© 2009 MLB Advanced Media, L.P. All rights reserved.

07/17/09 11:10 PM ET

Cubs snare victory over Nationals

Hoffpauir delivers spectacular diving catch in stands

WASHINGTON -- A year ago, Reed Johnson made The Catch of the season at Nationals Park with a diving grab that ended with him colliding head-first into the outfield wall in left-center.

On Friday, Micah Hoffpauir made The Catch of 2009.

Aramis Ramirez showed he still has some power, hitting his first home run since coming off the disabled list, and Carlos Zambrano hit a two-run double to help himself and power the Cubs to a 3-1 victory over the Nationals.

Hoffpauir provided the highlight grab in the Nationals' third. Starting in left field in place of Alfonso Soriano, who hurt the little finger on his right hand Thursday, Hoffpauir had moved a step or two toward the line with two outs when Willie Harris lofted a ball toward foul territory. Hoffpauir grabbed the ball and held on as he dived head-first into the first row of the stands along the line, tumbling into the seats. Somehow he not only avoided getting hurt, but the ball girl, who didn't move.
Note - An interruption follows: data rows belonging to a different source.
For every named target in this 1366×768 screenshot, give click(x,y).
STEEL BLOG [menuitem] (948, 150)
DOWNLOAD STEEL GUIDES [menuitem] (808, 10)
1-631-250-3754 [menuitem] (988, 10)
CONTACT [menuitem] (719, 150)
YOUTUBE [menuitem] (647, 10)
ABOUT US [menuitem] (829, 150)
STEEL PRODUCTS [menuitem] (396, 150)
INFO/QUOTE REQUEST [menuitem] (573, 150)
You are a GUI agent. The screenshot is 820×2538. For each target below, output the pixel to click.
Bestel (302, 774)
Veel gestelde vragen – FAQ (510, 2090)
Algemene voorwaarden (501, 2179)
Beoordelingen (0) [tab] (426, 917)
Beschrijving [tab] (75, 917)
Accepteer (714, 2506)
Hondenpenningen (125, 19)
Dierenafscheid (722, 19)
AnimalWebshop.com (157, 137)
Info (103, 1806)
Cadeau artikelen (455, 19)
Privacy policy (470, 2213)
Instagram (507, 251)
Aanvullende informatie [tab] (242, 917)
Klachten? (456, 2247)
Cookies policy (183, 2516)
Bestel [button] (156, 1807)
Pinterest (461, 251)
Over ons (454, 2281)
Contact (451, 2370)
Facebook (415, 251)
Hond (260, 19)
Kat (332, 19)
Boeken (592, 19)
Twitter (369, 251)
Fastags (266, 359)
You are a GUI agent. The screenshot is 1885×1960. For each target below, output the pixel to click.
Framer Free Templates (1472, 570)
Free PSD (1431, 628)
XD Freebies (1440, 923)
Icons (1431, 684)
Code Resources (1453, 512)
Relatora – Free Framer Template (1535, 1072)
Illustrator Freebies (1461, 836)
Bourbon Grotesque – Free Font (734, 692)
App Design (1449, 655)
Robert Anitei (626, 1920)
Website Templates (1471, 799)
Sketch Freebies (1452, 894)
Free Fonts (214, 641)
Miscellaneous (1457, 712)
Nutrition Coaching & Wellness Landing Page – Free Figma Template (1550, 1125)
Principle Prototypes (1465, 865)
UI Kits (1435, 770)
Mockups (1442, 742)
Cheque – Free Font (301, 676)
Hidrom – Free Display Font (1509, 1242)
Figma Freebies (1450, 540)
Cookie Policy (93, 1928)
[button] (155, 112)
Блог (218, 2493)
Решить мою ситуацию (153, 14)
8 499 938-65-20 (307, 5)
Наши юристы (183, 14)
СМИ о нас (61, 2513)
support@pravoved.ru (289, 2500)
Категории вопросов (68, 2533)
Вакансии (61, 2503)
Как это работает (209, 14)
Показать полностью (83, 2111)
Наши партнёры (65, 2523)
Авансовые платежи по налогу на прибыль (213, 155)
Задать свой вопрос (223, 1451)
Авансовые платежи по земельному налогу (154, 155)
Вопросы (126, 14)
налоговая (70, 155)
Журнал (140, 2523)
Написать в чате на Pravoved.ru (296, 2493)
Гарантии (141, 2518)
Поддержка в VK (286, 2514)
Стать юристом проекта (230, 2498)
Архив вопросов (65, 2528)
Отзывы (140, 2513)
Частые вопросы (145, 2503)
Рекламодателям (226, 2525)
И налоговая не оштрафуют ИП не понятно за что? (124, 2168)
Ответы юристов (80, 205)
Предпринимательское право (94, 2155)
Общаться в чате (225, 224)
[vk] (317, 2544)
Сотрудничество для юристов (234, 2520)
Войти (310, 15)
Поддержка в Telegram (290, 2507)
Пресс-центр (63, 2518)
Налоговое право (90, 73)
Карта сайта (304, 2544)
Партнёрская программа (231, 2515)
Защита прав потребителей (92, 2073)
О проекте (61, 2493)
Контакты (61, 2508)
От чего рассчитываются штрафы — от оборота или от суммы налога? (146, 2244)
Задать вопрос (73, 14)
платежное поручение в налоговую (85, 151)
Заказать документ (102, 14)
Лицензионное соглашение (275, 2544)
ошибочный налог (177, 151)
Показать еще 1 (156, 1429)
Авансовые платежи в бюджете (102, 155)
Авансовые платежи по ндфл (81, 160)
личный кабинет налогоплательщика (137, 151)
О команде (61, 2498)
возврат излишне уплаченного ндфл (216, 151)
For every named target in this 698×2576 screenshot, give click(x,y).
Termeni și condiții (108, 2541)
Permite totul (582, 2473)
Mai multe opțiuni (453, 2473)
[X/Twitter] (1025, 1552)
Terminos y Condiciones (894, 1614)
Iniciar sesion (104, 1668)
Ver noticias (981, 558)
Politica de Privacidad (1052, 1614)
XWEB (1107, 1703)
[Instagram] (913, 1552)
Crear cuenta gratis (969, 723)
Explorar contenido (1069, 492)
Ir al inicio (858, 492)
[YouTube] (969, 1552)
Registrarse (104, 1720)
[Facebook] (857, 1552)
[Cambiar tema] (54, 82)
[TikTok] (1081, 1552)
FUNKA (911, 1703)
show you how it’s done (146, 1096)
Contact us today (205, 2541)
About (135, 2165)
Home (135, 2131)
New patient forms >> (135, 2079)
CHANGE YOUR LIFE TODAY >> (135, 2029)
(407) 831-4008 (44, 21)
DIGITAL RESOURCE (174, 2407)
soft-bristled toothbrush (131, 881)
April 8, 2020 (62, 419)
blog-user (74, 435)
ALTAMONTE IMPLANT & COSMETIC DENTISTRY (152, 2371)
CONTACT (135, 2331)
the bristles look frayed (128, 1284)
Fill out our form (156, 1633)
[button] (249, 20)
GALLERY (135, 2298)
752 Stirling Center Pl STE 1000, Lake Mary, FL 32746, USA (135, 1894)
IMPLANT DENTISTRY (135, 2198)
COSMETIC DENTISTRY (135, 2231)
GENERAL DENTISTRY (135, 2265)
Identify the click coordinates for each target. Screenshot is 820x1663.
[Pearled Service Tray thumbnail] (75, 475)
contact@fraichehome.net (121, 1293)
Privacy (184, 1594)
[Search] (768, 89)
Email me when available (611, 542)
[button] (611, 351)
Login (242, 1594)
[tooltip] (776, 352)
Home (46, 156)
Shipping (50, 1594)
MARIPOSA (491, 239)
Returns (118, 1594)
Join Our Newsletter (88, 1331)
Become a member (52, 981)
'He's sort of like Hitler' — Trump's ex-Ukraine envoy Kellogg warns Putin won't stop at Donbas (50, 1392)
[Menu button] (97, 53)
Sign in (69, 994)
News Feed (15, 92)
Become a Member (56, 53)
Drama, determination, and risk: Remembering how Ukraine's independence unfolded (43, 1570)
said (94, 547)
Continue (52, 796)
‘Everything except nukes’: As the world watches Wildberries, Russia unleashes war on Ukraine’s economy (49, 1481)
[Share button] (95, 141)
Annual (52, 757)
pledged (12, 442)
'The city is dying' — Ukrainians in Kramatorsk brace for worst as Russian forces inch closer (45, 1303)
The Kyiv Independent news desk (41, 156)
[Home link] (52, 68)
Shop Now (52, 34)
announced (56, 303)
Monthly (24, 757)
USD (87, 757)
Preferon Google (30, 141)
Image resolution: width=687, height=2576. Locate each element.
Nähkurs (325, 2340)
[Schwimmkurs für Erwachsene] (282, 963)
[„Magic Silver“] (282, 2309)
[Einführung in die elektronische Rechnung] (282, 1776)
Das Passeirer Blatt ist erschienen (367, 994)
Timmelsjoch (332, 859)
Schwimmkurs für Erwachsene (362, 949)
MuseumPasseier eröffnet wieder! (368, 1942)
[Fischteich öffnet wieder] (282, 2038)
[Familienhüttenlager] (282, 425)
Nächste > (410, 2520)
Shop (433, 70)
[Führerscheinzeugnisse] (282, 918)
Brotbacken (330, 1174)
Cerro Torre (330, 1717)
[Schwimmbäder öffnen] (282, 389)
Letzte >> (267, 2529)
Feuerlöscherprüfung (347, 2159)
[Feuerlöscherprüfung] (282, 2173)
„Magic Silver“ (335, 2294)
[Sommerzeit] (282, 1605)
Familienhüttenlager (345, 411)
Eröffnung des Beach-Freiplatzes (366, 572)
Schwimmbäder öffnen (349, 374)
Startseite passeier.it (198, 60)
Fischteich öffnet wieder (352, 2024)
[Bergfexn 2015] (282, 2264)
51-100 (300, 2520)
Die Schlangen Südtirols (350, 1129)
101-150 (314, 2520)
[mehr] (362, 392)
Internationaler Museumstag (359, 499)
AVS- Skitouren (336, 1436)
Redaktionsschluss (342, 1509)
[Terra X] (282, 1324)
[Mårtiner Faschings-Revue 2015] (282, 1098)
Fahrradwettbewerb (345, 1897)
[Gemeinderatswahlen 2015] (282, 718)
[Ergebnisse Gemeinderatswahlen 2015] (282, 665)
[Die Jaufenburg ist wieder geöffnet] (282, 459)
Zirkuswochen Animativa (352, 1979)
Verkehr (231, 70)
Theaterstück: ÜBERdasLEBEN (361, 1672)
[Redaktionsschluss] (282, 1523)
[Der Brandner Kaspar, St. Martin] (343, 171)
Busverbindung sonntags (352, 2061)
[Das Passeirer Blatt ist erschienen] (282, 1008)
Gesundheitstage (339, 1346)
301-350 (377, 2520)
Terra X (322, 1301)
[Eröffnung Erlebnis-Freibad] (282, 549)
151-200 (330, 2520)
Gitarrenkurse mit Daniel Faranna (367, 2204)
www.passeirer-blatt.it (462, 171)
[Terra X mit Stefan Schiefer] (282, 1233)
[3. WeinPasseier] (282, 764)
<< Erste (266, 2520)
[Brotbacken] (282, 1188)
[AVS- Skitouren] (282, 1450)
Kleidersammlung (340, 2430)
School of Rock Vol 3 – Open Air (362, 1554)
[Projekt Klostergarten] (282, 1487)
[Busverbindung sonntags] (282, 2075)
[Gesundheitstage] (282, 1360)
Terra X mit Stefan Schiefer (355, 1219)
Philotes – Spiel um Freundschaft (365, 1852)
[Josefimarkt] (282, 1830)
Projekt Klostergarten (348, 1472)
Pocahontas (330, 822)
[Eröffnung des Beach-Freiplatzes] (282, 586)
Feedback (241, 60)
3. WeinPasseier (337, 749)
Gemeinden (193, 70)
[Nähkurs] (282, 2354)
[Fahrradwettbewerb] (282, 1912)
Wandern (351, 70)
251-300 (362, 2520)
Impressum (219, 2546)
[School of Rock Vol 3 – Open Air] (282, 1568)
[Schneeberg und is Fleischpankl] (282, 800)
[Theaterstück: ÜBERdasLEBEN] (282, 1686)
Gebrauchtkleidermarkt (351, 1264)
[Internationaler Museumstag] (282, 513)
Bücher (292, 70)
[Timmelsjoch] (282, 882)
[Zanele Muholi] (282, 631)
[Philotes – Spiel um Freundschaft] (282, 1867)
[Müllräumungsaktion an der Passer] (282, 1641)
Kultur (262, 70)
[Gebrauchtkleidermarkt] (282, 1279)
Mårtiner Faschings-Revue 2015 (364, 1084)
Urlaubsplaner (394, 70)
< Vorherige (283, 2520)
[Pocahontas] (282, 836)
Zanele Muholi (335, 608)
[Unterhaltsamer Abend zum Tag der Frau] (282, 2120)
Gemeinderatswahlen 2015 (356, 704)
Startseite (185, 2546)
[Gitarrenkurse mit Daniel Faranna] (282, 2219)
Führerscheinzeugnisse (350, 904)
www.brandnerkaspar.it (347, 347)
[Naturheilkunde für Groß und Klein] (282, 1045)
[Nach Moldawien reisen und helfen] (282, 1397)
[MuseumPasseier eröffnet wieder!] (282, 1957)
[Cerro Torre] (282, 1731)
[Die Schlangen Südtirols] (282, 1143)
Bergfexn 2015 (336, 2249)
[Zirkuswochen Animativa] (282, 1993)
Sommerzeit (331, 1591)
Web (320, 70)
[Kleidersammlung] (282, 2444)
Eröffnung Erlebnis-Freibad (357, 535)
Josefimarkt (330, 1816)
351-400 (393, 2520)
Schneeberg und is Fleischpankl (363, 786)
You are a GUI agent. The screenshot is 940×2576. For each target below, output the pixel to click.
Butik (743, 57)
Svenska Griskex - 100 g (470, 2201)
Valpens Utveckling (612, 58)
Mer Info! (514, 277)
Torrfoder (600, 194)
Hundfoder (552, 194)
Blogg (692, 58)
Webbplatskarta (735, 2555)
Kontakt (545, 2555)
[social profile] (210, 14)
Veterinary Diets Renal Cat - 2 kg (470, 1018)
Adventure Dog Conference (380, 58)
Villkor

"It wasn't as far into the bleachers as I thought, but the way [the seats] angle back there, it gave me a chance to do it," Hoffpauir said. "If I didn't catch it, so what? It would give them something to laugh about me."

"I didn't think he had a chance at that ball, to be honest with you," Cubs manager Lou Piniella said.

Hoffpauir found a soft landing, courtesy of a fan.

"I went face first into some guy's side," he said.

Third-base coach Mike Quade had given Hoffpauir a heads up, telling him to move toward the line so he had a chance.

"It's scary when you do something like that," Ramirez said. "He made a great play."

The next time a popup headed toward the left-field line, the ball girl jumped into the seats and out of the way.

"I never realized she was there until I came out of the stands," Hoffpauir said. "I went behind her."

The ball girl wasn't in the scouting reports.

"No, [she was] definitely not on the chart," Hoffpauir said.

Zambrano (6-4) struck out six over five innings for his second straight win after going six starts without a "W." He walked four and gave up four hits, but he had to be pulled early because of a high pitch count.

Zambrano began the game with a messy 40-pitch first. Nyjer Morgan was safe on an infield single and Nick Johnson walked, but Zambrano struck out Ryan Zimmerman and Morgan was thrown out trying to steal third for a double play. Adam Dunn walked and Josh Willingham was safe on an error by shortstop Ryan Theriot, who misplayed the hop, to load the bases. Zambrano then walked Harris to force in a run.

Mike Fontenot made an even bigger defensive play than Hoffpauir's when he ended the first with an off-balance-but-perfectly-placed flip of Josh Bard's grounder to Theriot at second for the force.

"They had him on the ropes a little bit, and Fontenot made a real nice play. And from then on, I thought Zambrano started to throw better," Piniella said. "We were hoping for six [innings from Zambrano], and it ended up at five."

"The first inning was a little shaky," Zambrano said. "My back was a little tight today, but nothing to worry about. After that, I was able to come back and do my job."

The Nationals' best chance was in the first.

"To have him in that much trouble, we have to get him out of there in the third or fourth innings when he's struggling like that," Washington manager Jim Riggleman said. "He is a very good pitcher. Even though he wasn't on top of his game, he held us to one run."

Zambrano's offense has become as important as his pitching, but he doesn't feel as if he has to do more to compensate for the team's struggles at the plate.

"I don't pay attention to that," Zambrano said. "I just go out there and try to do my job. My job is to pitch. Sometimes I get lucky and I get a base hit. Sometimes you don't have control of when the team's hitting or when the team's not hitting, when you have poor offense or [good] defense. You have control of what you throw, what you do, how you think in the game and what is your game plan."

The Cubs got just enough runs. They had two on and two outs in the second after Milton Bradley walked and Fontenot doubled, and Zambrano came through with a double to right that put Chicago ahead, 2-1. Ramirez, who was sidelined from May 9-July 6 with a shoulder injury, connected with two outs in the third against Craig Stammen (2-5). It was Ramirez's fifth homer this season and first since May 6.

"It feels good to swing hard and let it go and not worry about how my shoulder is going to respond," Ramirez said. "That's the key -- if I feel good, I'll be all right."

Zambrano had quite a day, making a stop at the White House for a VIP tour before Friday's game.

"Unfortunately we didn't see [President] Obama," Zambrano said. "Next time, [we'll see him] when we get a championship."

Carrie Muskat is a reporter for MLB.com. This story was not subject to the approval of Major League Baseball or its clubs.